• [Exercise aim] Nothing beyond the line containing "This screenshot has width=893, height=466." is to be printed; print exactly each line from the start of the records below through that line, leaving out pictures.

+ + + + +

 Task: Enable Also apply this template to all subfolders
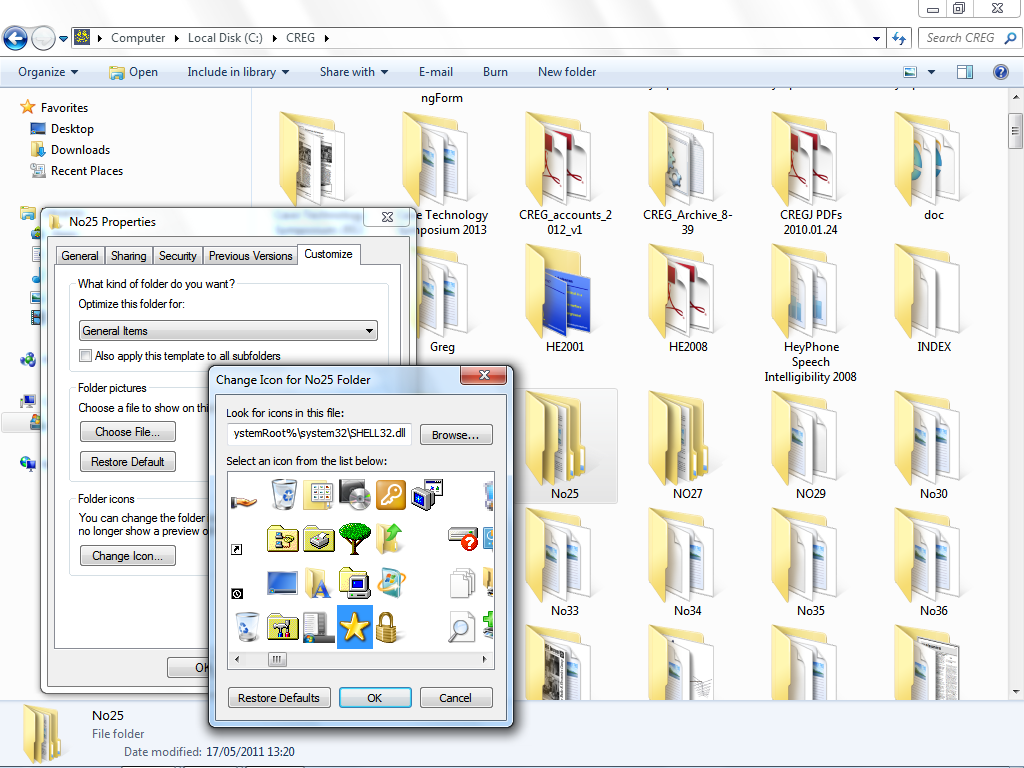click(x=86, y=356)
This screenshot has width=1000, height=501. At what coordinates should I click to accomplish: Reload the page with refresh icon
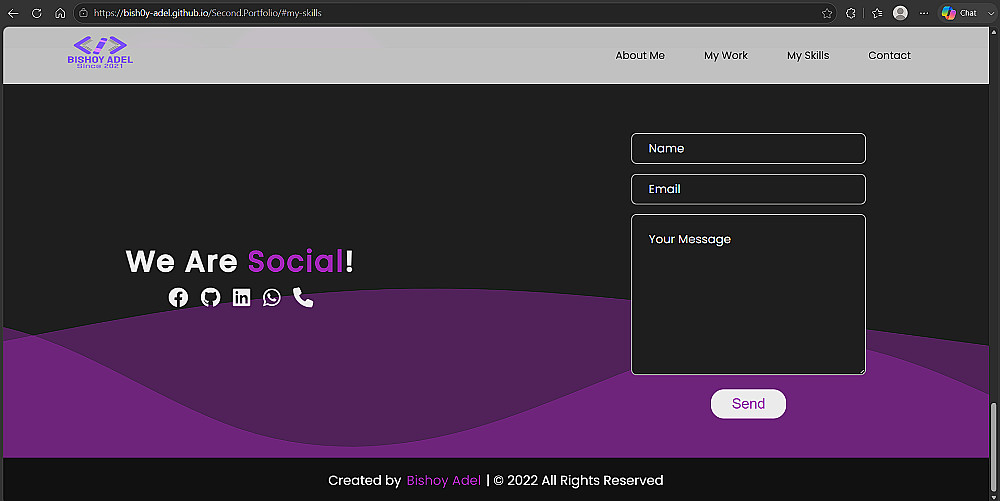(x=36, y=13)
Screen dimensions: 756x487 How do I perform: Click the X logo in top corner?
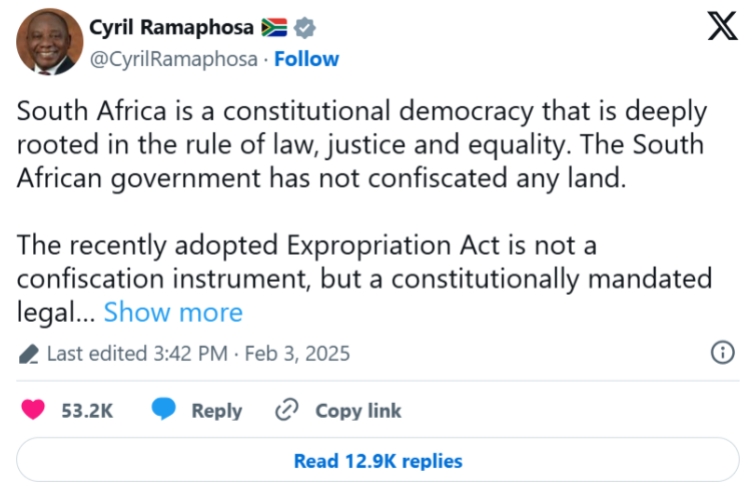[x=722, y=27]
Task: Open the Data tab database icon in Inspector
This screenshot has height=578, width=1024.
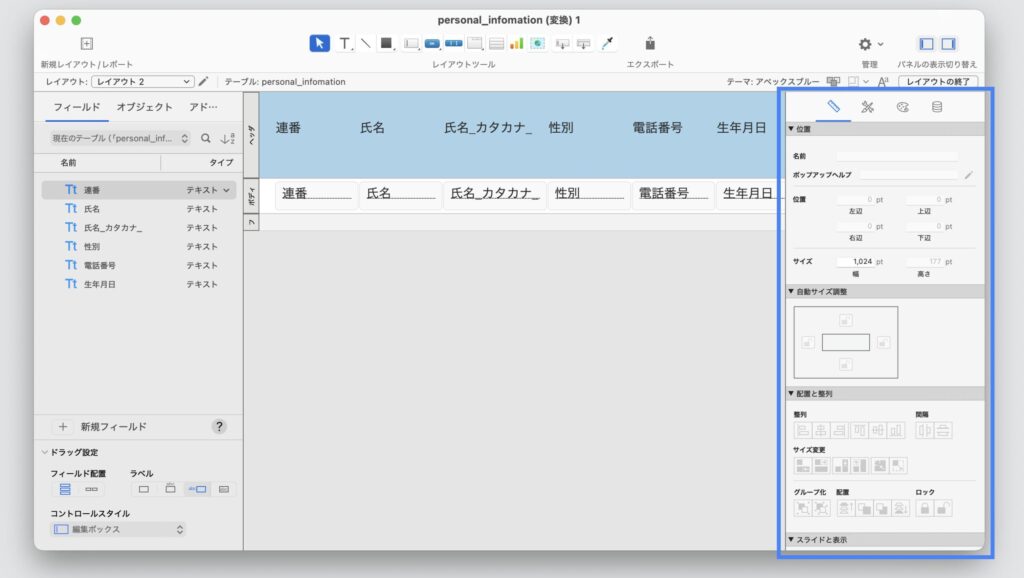Action: [x=937, y=107]
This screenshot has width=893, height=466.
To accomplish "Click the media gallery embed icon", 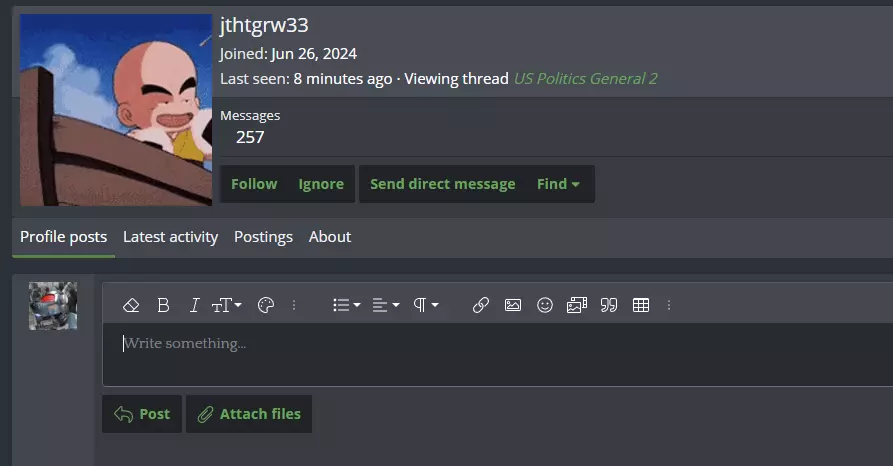I will point(577,305).
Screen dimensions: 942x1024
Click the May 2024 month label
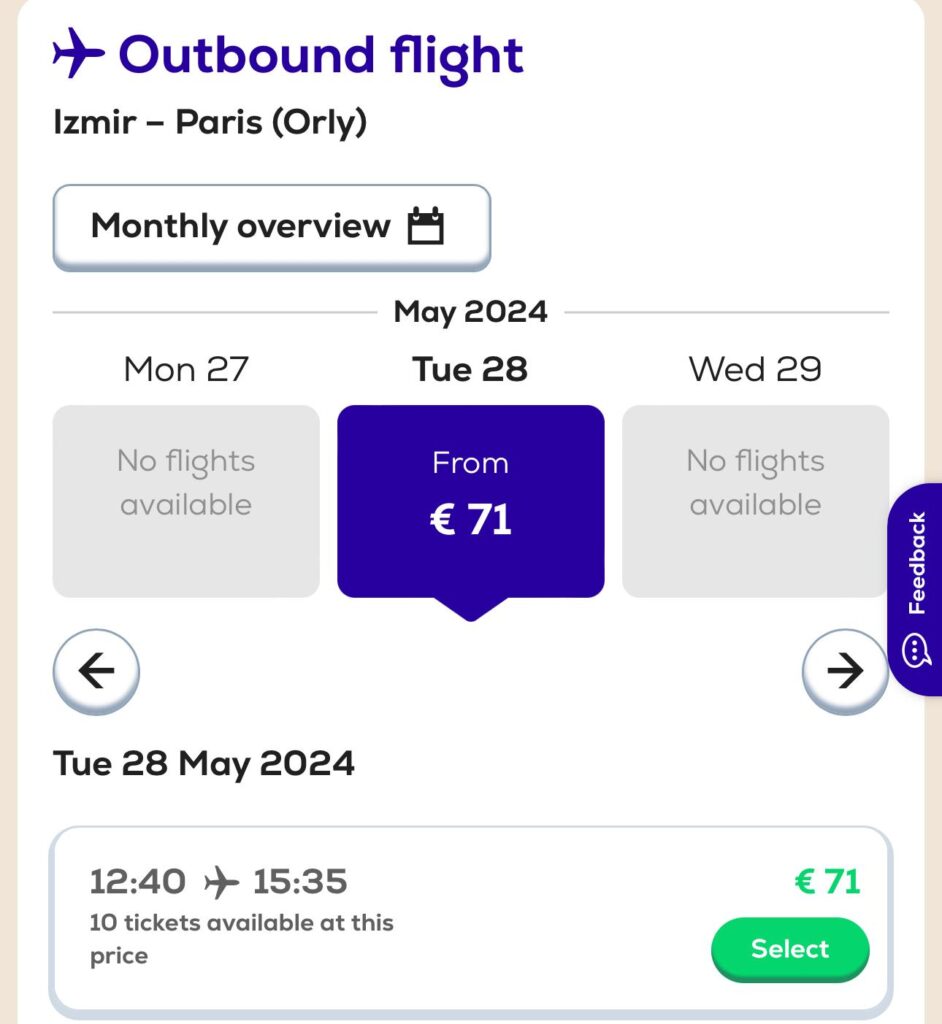pyautogui.click(x=470, y=312)
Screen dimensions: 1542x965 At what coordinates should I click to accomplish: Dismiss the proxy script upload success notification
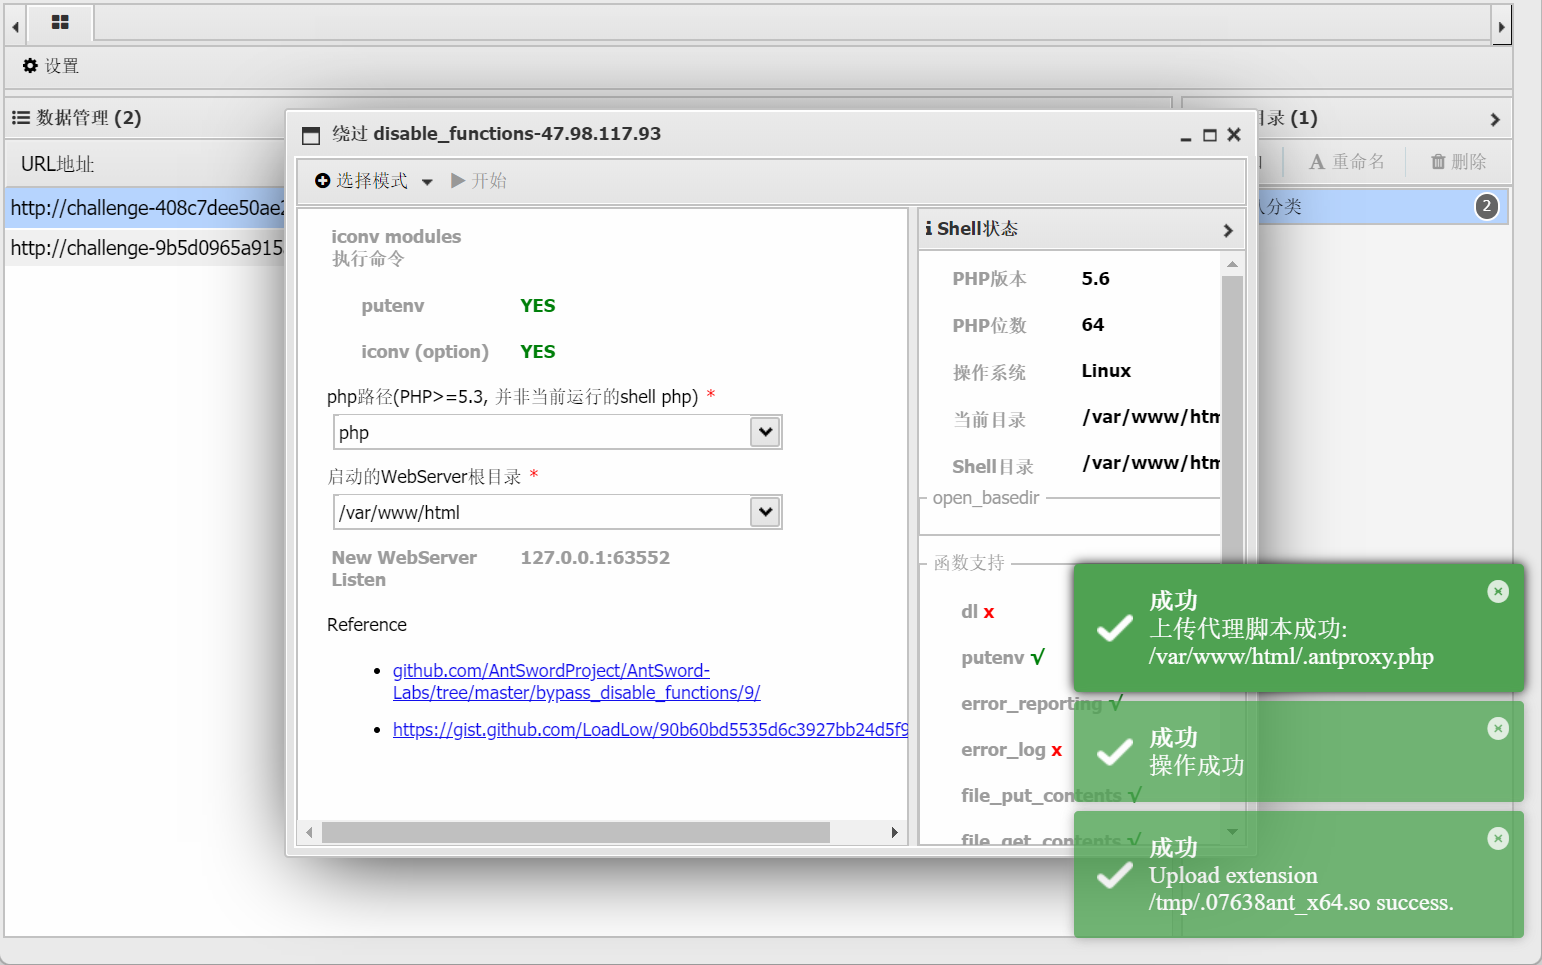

+ + + + +

• [Solved exercise]
 Task: Enable Also apply this template to all subfolders
click(x=86, y=356)
This screenshot has width=1000, height=501. At what coordinates should I click to accomplish: Reload the page with refresh icon
(x=36, y=13)
Screen dimensions: 756x487 How do I perform: Click the X logo in top corner?
[x=722, y=27]
Task: Open the Data tab database icon in Inspector
This screenshot has height=578, width=1024.
Action: [x=937, y=107]
This screenshot has width=893, height=466.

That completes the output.